0

I'm trying to find the length of a string by comparing the string to different strings. Python compares strings as follows:

if (op == Py_EQ) {
    /* Supporting Py_NE here as well does not save
       much time, since Py_NE is rarely used.  */
    if (Py_SIZE(a) == Py_SIZE(b)
        && (a->ob_sval[0] == b->ob_sval[0]
        && memcmp(a->ob_sval, b->ob_sval, Py_SIZE(a)) == 0)) {
        result = Py_True;
    } else {
        result = Py_False;
    }
    goto out;
}

The way I see it (maybe I'm wrong), it is suppose to take less time to compare strings with different lengths than strings with the same length. I've built this function:

def find_length(string, possible_length = xrange(1, 33)):
    l = []
    for i in possible_length:
        temp = '*' * i
        l.append(timeit.timeit(lambda: temp == string, number=10**5))
    return l.index(max(l)) + 1

And when using it like this: print find_length('test') I was expecting to get the result of 4, but instead I got (after I ran it 5 times): 20, 10, 26, 22, 8. First I thought that perhaps because I'm dealing with such short times 10^5 isn't enough but it gave the same results (not 20,10,26... but inconsistent results as well). Does anyone find a mistake in my code / logic?

pystudent
  • 531
  • 1
  • 5
  • 19
  • 1
    Yes, your test string is *way too short* to say anything meaningful about a speed difference. – Martijn Pieters Jul 23 '15 at 17:47
  • @MartijnPieters And there isn't a way to do this anyway? Because It's really important in order for me to achieve what I've been trying to do in the last couple of days... – pystudent Jul 23 '15 at 17:53
  • To achieve *what* exactly? To show that string comparisons of differing length are fast vs. comparing strings of equal length? – Martijn Pieters Jul 23 '15 at 17:57

1 Answers1

0

You are testing way too short a string to say anything useful about a speed difference between testing for the length and the contents. Moreover, your temp string can be seen to be unequal by testing the first character.

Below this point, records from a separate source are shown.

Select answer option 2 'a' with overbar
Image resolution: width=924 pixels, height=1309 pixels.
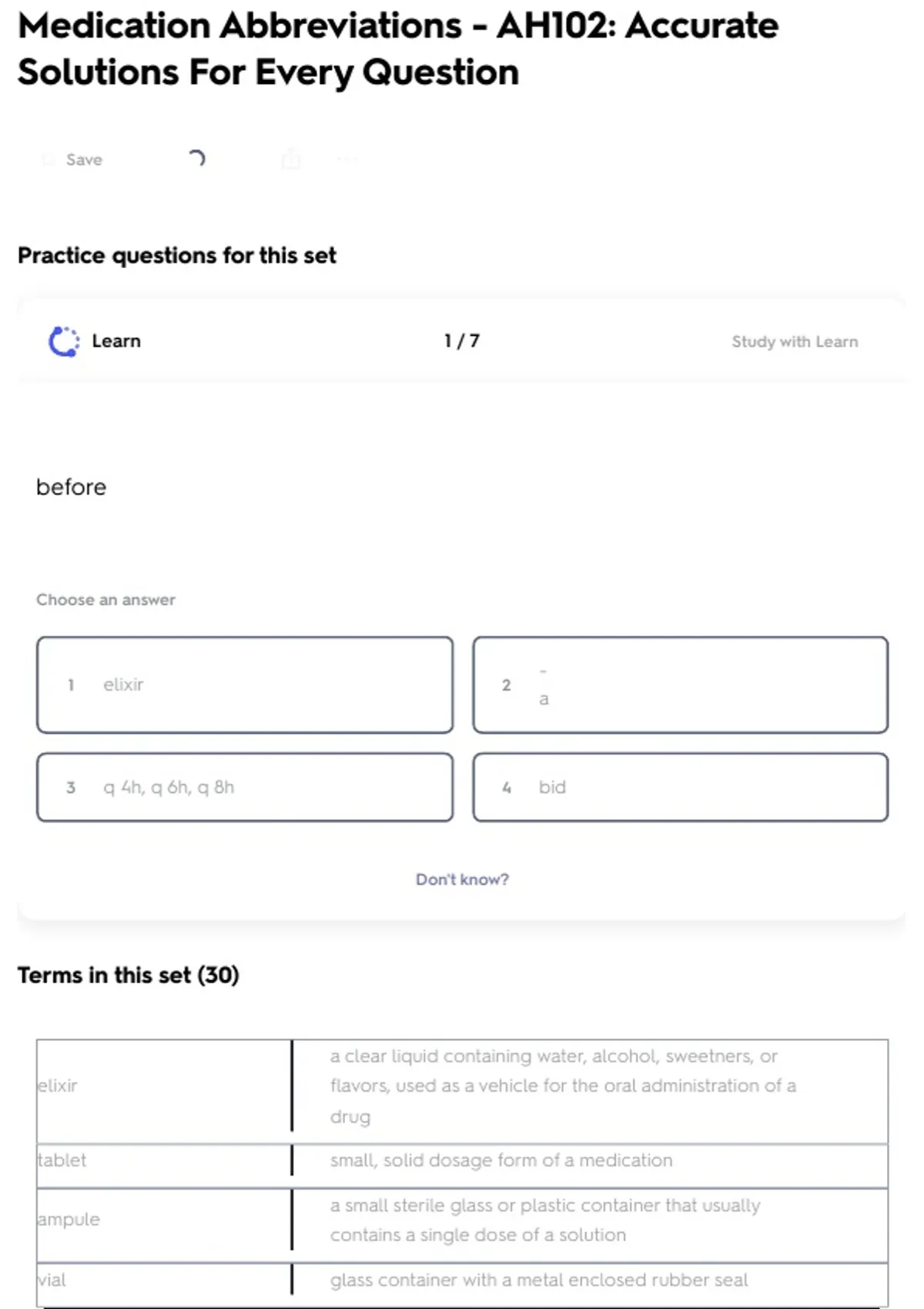click(x=680, y=685)
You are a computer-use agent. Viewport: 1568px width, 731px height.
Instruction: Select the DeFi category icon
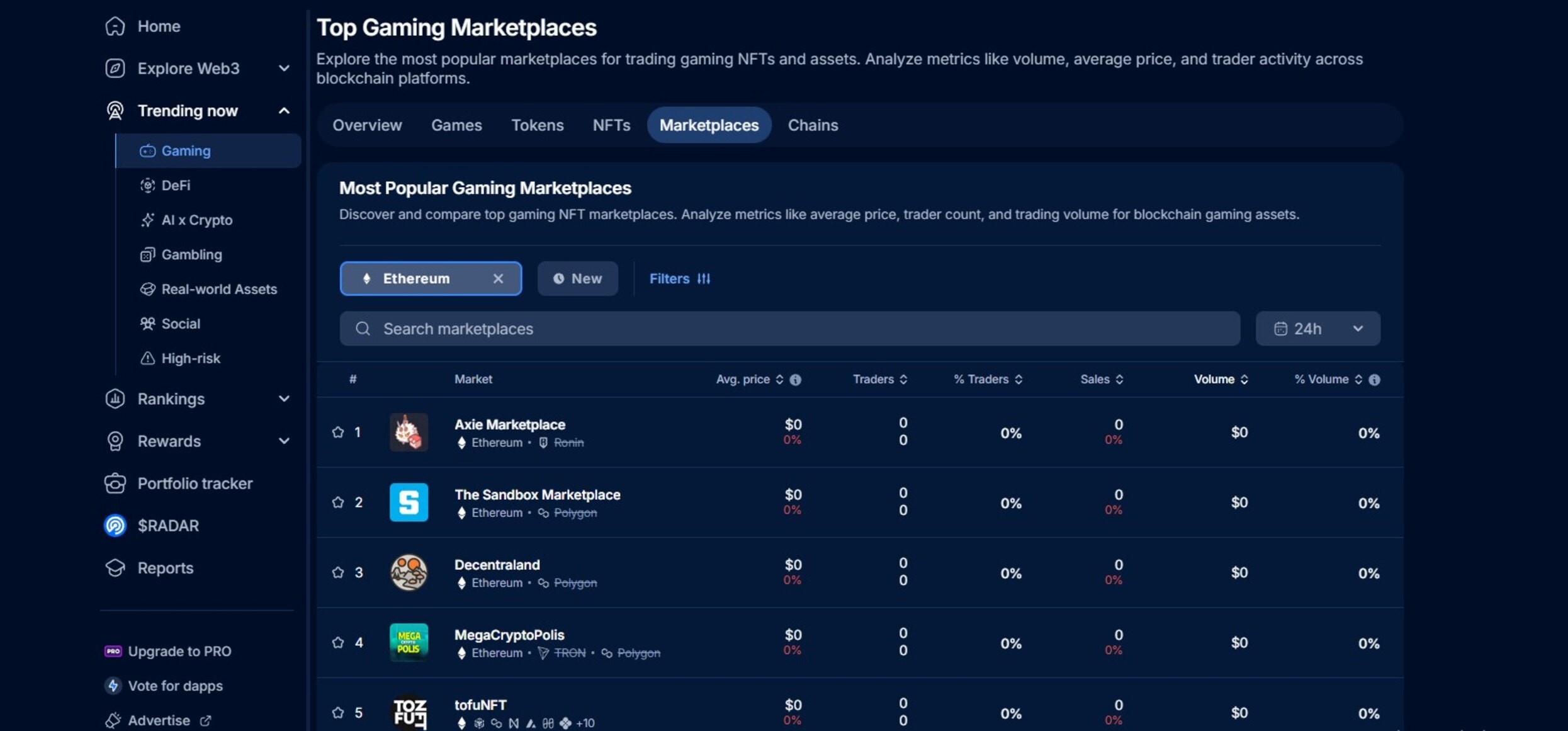(147, 185)

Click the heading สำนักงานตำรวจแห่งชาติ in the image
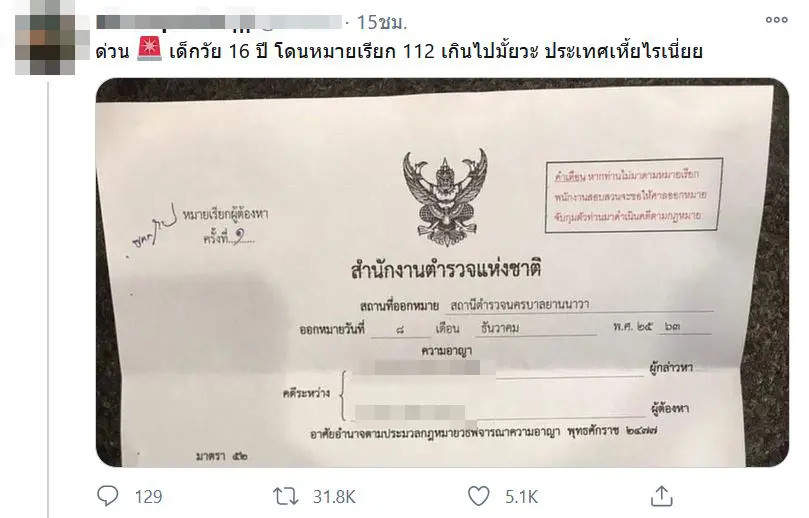pyautogui.click(x=446, y=270)
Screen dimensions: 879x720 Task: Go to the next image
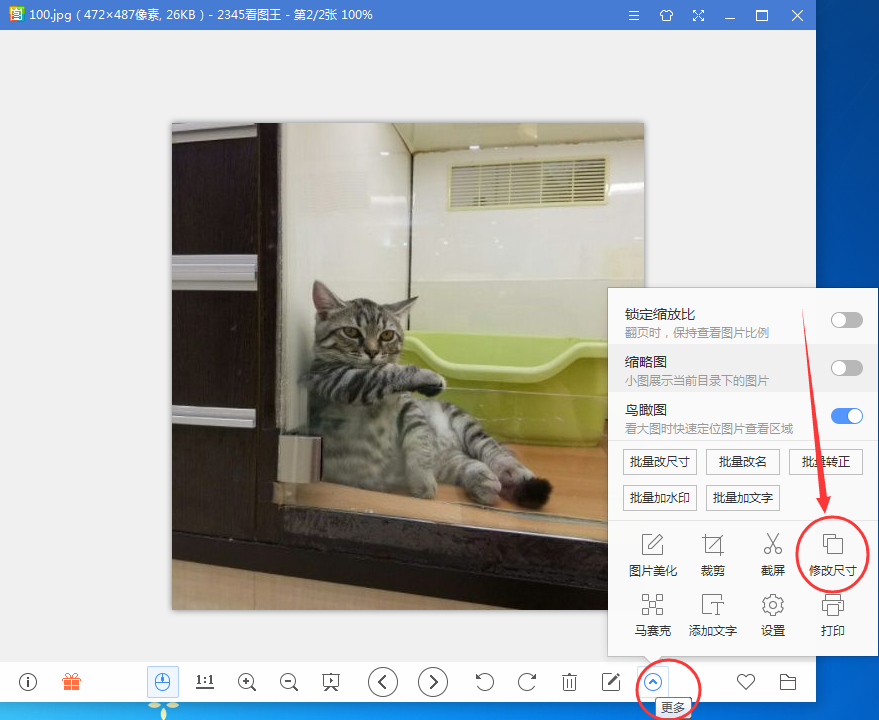(x=432, y=682)
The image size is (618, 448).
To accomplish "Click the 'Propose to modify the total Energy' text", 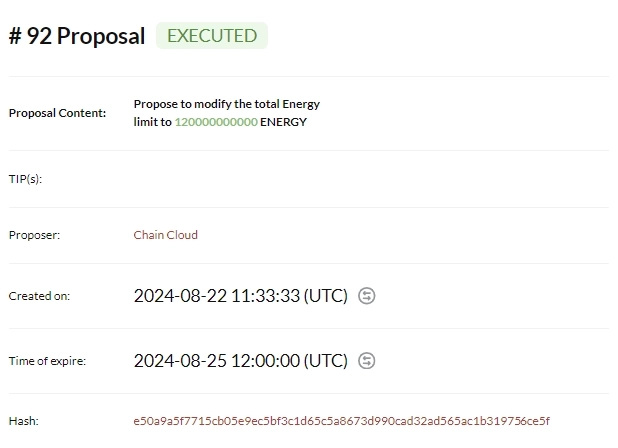I will click(227, 104).
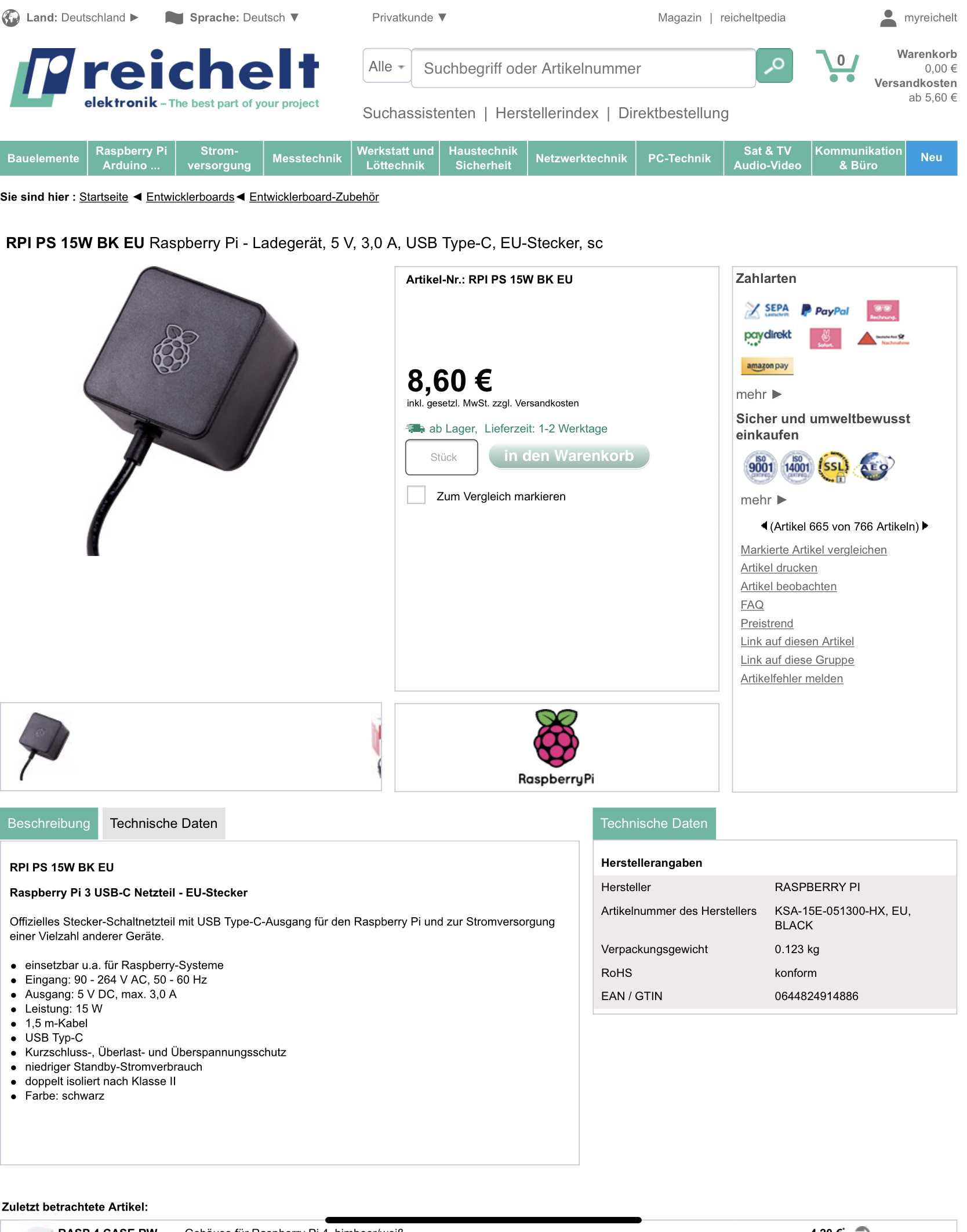Open the Sprache Deutsch language dropdown

pos(232,17)
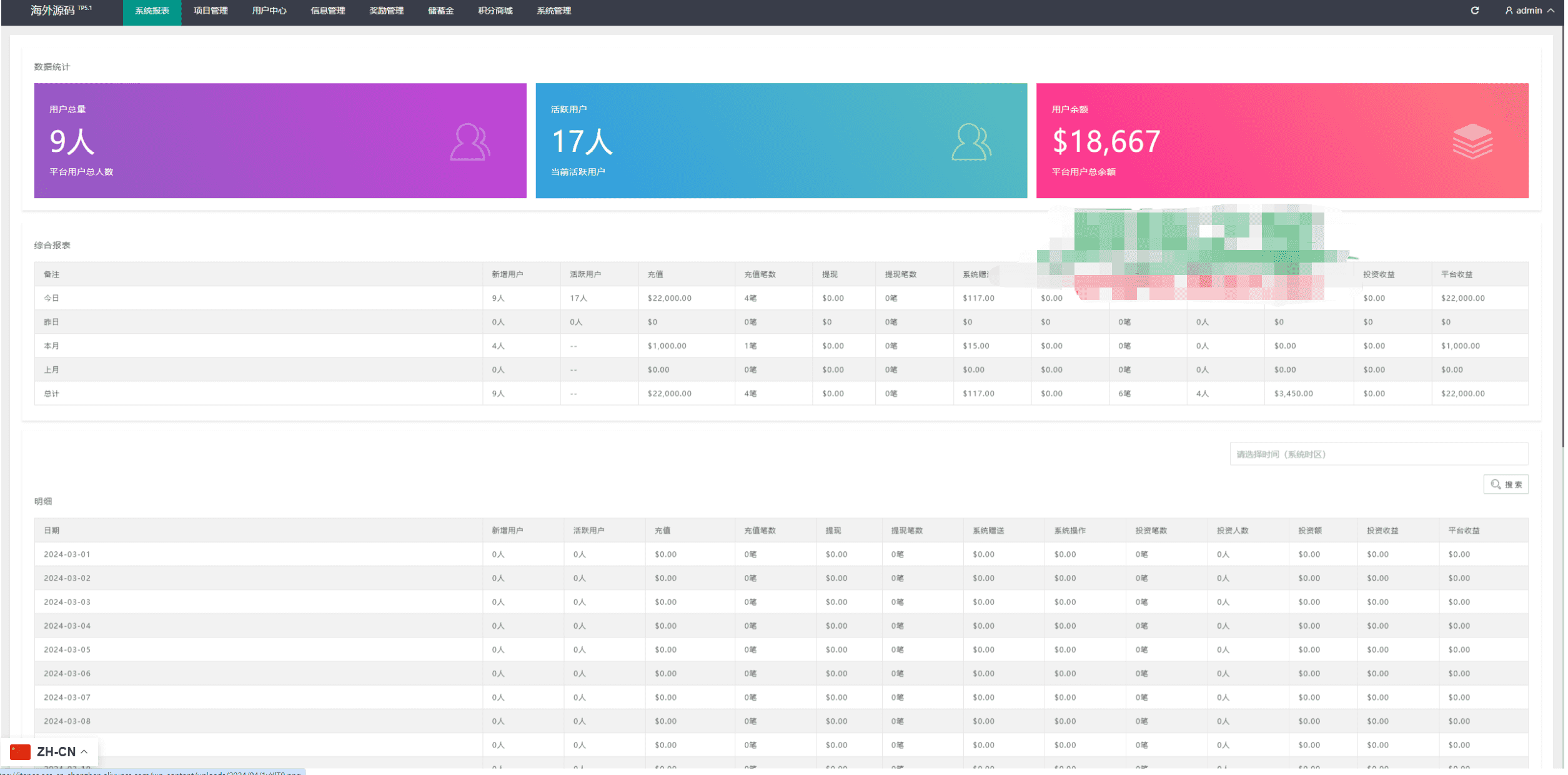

So you either test just len(temp) == len(string), and otherwise you only add a test to see if temp[0] == string[0]. That's a very small difference indeed.

Use a long random string, and use slices of that same string to test against, so that they are almost equal:

>>> import random
>>> import string
>>> from timeit import timeit
>>> target = ''.join(random.choice(string.ascii_letters) for _ in range(10000))
>>> almost_equal = target[:-1]
>>> equal = almost_equal + target[-1]
>>> timeit(lambda: target == almost_equal)
0.11822915077209473
>>> timeit(lambda: target == equal)
0.48569512367248535

Now the difference is between testing a 10000 character string against one that is 9999 characters long, and is equal except for one missing character at the end, versus testing against an exactly equal string. The second test takes more than 4 times as long.

By testing for an equal string you hit the worst-case scenario; each and every character of those 10000 have to be compared to determine that the strings indeed have the same value.

If you were hoping to deduce a string length by testing it against increasingly long strings and finding the comparison that took longest, then you simply can't. There is not enough difference between just testing the length and determining that an equally long string differs in value, at least not when it is trivial to detect that they are not equal from the first character(s) alone.

Martijn Pieters
  • 1,048,767
  • 296
  • 4,058
  • 3,343